Professor: “So, are you doing the 34, 36, 38 point program?”
Me: “Ugh, Mom…. which one am I doing?”
That’s right, I brought my mom to orientation. Despite feeling like a small child with my Mom in tow, I am relieved she came. She was busy jotting down notes about core curriculum, New York State certification requirements and the number of points I needed to graduate, while I was looking around the room in a daze. I came to TC immediately after I graduated from a small, liberal arts school in the middle of nowhere and when I arrived at TC’s urban campus, I was overwhelmed. I didn’t know a soul, I was new to New York City and I felt like I lived in a cave compared to my peers who introduced themselves as Peace Corps fellows or even experienced teachers. However, as I began classes (no, my mom didn’t accompany me to class) I realized that there were also people who had never taught before either.
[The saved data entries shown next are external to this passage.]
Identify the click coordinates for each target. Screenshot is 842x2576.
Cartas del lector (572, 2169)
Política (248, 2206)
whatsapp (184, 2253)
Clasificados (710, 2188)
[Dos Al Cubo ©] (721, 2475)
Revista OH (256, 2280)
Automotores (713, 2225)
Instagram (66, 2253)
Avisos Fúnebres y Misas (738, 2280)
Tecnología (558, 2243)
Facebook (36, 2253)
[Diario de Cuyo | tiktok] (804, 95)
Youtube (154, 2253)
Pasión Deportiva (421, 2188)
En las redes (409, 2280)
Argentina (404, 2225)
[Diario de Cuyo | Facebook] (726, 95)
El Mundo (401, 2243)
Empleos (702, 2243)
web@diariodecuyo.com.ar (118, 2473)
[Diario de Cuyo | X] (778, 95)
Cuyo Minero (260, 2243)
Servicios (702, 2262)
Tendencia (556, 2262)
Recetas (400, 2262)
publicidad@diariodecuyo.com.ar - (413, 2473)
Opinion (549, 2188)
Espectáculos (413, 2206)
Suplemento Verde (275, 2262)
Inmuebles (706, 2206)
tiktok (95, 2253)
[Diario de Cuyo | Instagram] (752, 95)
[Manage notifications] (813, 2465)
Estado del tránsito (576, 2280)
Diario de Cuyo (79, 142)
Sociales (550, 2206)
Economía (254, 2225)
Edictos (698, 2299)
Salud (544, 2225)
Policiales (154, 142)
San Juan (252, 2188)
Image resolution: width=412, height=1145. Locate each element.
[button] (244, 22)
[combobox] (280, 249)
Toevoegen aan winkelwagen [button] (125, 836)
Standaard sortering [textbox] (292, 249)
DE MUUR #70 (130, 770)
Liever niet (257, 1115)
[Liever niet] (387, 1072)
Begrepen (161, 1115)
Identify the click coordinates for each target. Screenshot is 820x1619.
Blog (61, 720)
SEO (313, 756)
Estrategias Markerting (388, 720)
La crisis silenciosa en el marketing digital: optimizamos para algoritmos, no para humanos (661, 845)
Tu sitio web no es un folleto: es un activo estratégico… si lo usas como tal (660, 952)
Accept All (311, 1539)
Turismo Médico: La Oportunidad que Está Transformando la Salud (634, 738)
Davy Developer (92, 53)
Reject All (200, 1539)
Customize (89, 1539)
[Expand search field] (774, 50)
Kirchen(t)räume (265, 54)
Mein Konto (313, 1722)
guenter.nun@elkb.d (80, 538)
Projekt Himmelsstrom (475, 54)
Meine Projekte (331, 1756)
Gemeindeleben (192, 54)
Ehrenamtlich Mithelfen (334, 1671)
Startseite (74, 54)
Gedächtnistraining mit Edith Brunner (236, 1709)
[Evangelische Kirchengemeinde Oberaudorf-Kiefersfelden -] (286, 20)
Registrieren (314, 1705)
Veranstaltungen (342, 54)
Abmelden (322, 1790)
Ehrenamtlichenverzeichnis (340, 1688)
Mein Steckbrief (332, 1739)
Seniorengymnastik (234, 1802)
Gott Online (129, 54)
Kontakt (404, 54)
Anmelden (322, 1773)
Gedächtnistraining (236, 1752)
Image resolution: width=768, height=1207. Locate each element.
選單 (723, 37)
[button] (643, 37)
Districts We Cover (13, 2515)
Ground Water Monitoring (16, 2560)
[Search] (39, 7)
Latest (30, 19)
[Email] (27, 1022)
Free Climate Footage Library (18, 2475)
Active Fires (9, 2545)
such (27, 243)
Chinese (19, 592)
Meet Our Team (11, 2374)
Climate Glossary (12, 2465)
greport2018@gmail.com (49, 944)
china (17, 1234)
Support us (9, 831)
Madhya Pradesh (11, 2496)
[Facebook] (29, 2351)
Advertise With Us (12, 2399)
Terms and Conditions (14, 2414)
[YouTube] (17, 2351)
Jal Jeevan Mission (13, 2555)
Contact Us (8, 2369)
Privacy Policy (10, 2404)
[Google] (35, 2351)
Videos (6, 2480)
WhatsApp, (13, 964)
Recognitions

My classes were blended with career changers, recent college graduates as well as people who did have some teaching experience, but in the blur of orientation, I thought I was the only “newbie.” Having now been at TC for a year, I can confidently say that regardless of if you’ve taught or not, the diversity of peers’ experiences only fosters meaningful classroom discussions.
I wish I knew that coming into orientation. I wish I knew that I wasn’t the only one brand new to teaching because that would have made orientation an exciting time instead of a horrifying one. TC is one of the most well respected education schools in the country and I missed out on enjoying my orientation because I was too busy being nervous.
Good luck at orientation, and if you do happen to bring your mother, don’t feel bad because other people probably will be brining their mom’s too!!
Ps- The points and all of the information explained during orientation can be clarified by your assigned adviser; so don’t feel bogged down by the nitty gritty details.